Conservation photographer and multidisciplinary artist Gab Mejia is the only Filipino whose work will be presented in the upcoming FOTO Bali Festival 2026.
The global photography festival, presented by Nuanu Creative City in Bali, now in its second year selected 36 artists from 24 countries – including eight Indonesians – following almost 700 submissions from over 80 countries.
The theme of this edition is “Afterimage,” where the festival examines how selections explore memory, continuity, and the ways images persist beyond the moment they capture.
Moving between personal narratives and broader reflections on history, identity, and collective experience, the selected projects consider how photographs continue to shape meaning over time.
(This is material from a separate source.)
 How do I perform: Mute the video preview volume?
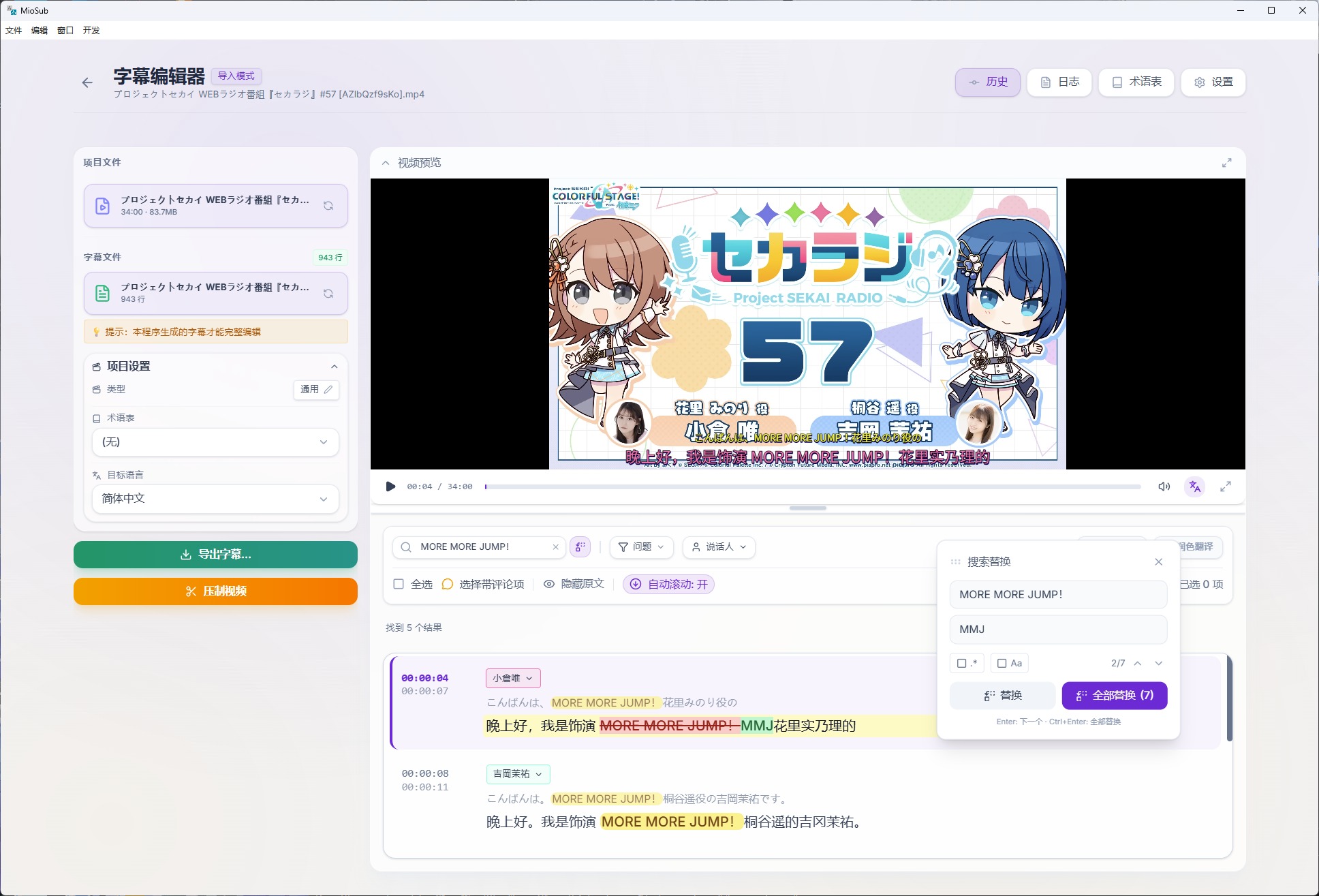[x=1164, y=486]
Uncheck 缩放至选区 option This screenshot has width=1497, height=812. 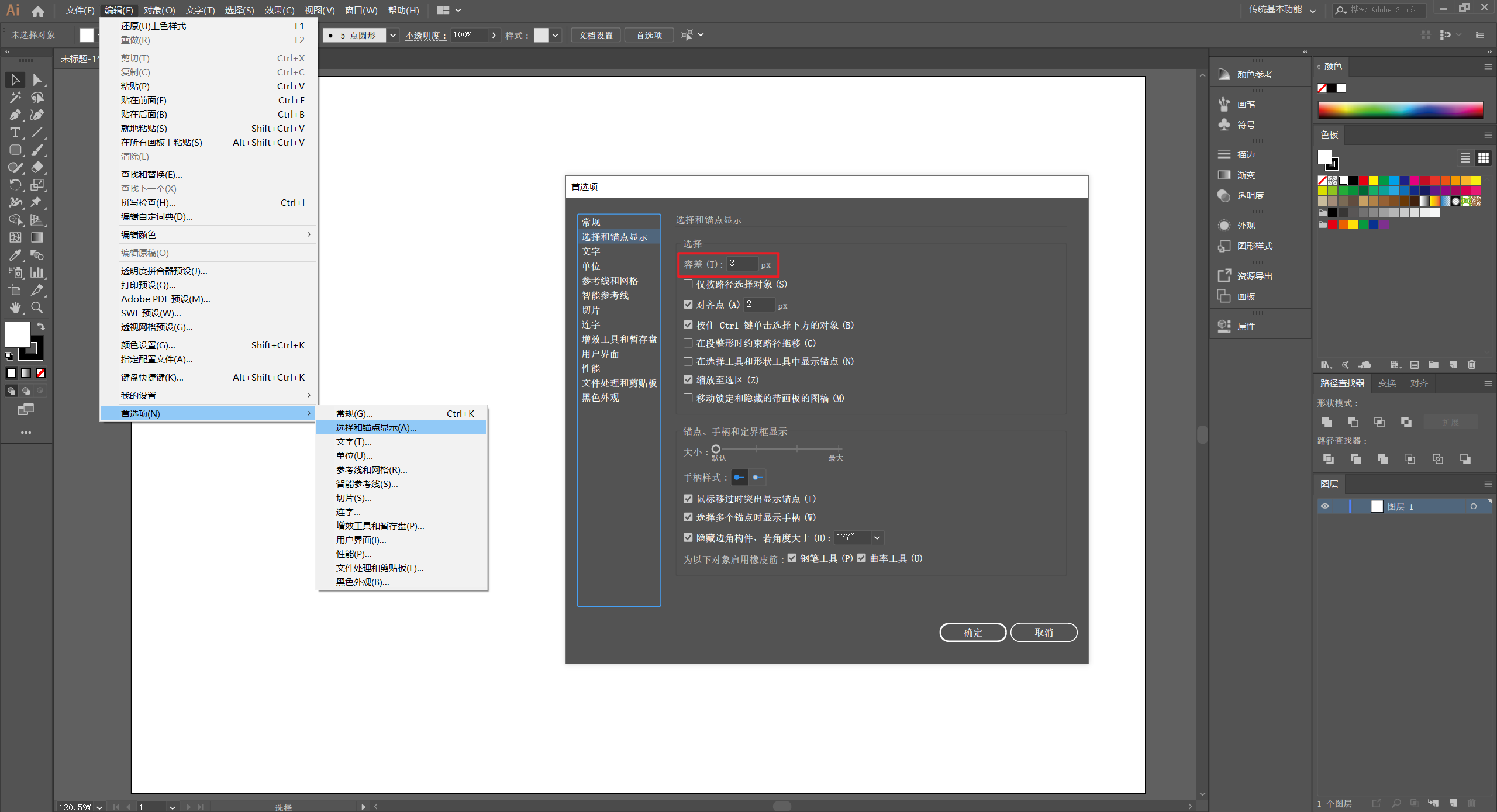pos(688,380)
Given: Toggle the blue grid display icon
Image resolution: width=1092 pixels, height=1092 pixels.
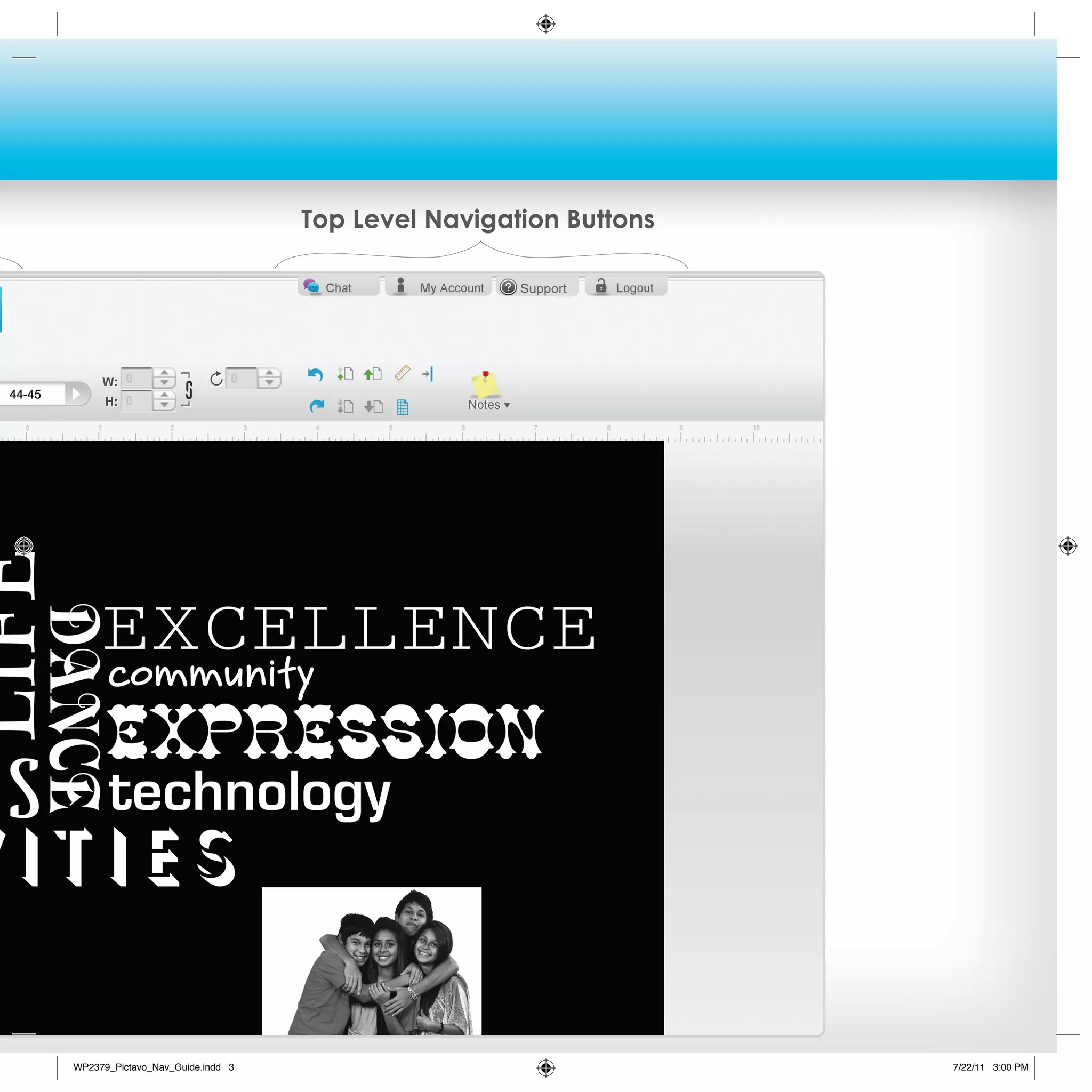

Mejia’s selected work, “White Water,” explores the intersection of memory, colonial history, and rising sea levels across the Philippine archipelago.
Drawing from flood-damaged family archives and coastal communities affected by climate change, “White Water” reflects on how shifting shorelines challenge fixed ideas of borders, identity, and history. As part of the 44-hectare Nuanu Creative City, FOTO Bali Festival continues to position Bali as a meeting point for regional and global artistic exchange. The festival will be held from June 3 to July 12.
“We want FOTO Bali Festival to open up a wider conversation between photographic practices from different contexts, without geographical or generational boundaries,” said festival director Kelsang Dolma in a statement.
Dolma hailed the importance of having two curators in Kurniadi Widodo and Putu Sridiniari as they brought multiple perspectives into the selection process, allowing for a more layered engagement with the “Afterimage” theme.
“The qualities and approaches reflected in these works align with what we envisioned when the theme was first introduced,” said Widod. “We aim to present practices that demonstrate both strong commitment and a diversity of visual languages within contemporary photography.”
“Photography does not conclude a moment – it continues to circulate and shape how we remember the world,” added Sridiniari about the theme. “The selected works reflect diverse approaches, yet share a common attentiveness to how images carry traces and influence our understanding of the present.”